BEGIN Materials provided

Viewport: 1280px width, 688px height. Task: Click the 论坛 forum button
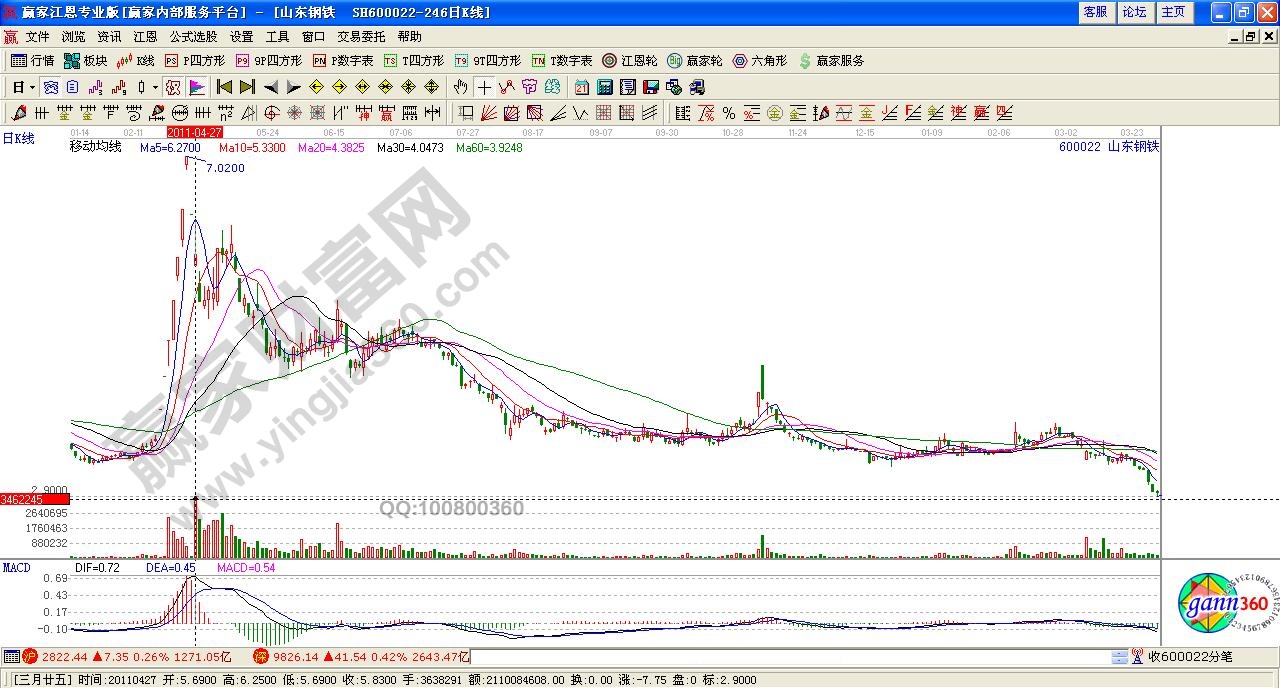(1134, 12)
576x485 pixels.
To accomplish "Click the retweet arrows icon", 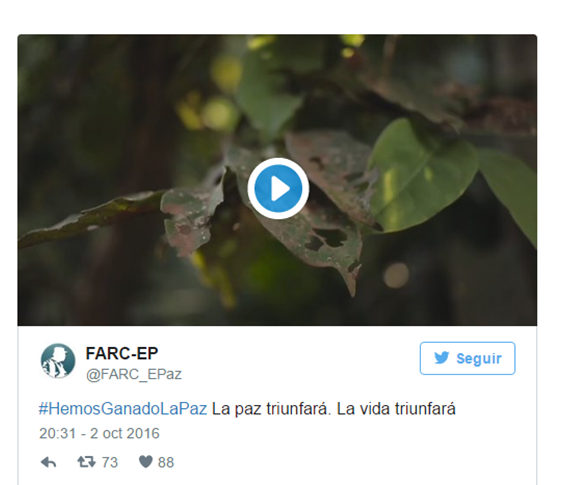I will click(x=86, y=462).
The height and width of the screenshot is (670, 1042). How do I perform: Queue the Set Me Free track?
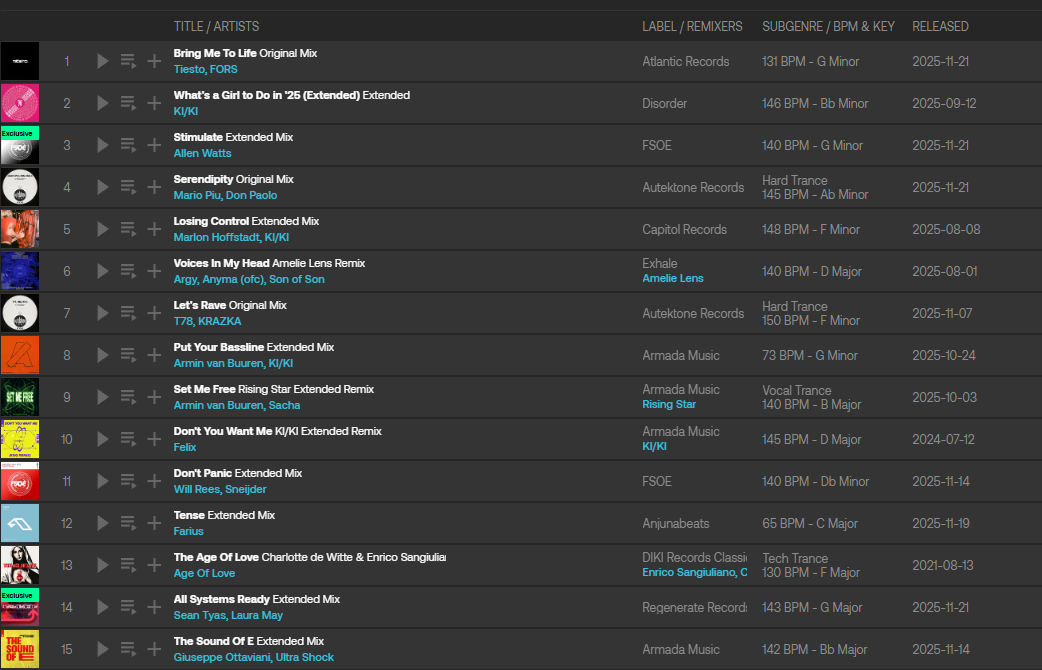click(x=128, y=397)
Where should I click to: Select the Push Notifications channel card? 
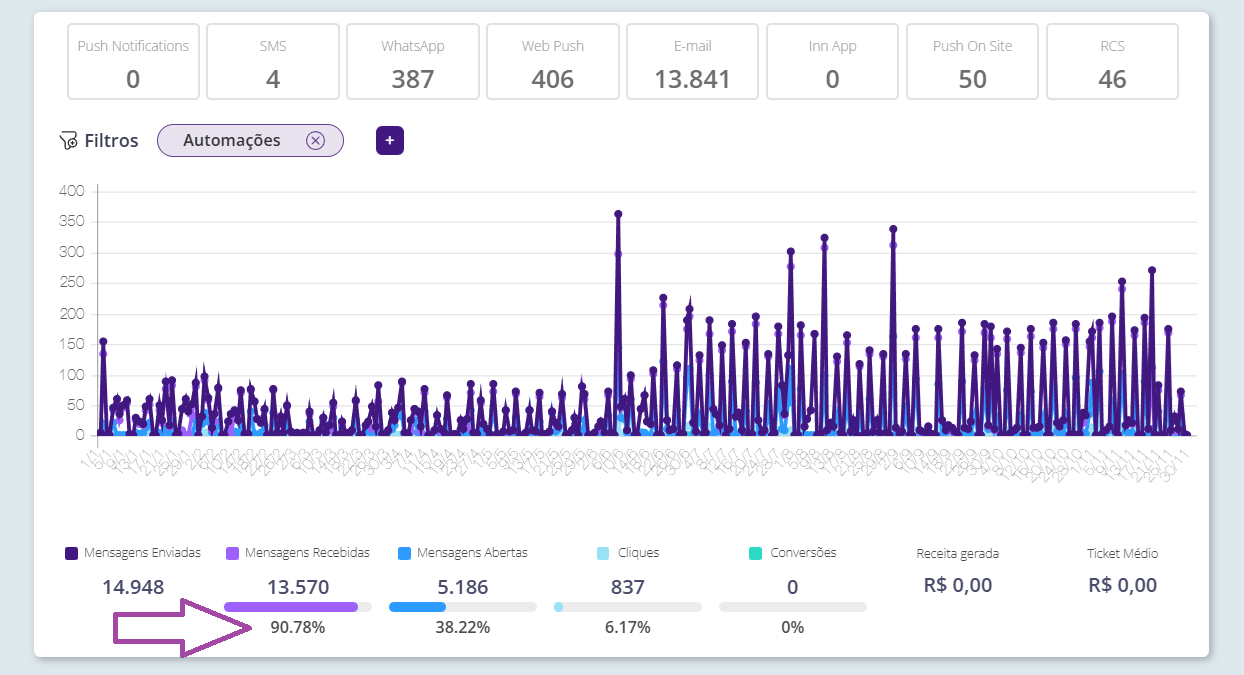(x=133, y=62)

END Materials provided

Lay out the material from the line with "Where should I" through the end of the material as a CSV with two columns, instruction and location. Each row should hold one text and the answer given for it, each in a single quoted field with line breaks turned into spaces, and the pictures left out.

▶ _Written answer_
instruction,location
"Where should I click to: Select the Push Notifications channel card?","(x=133, y=62)"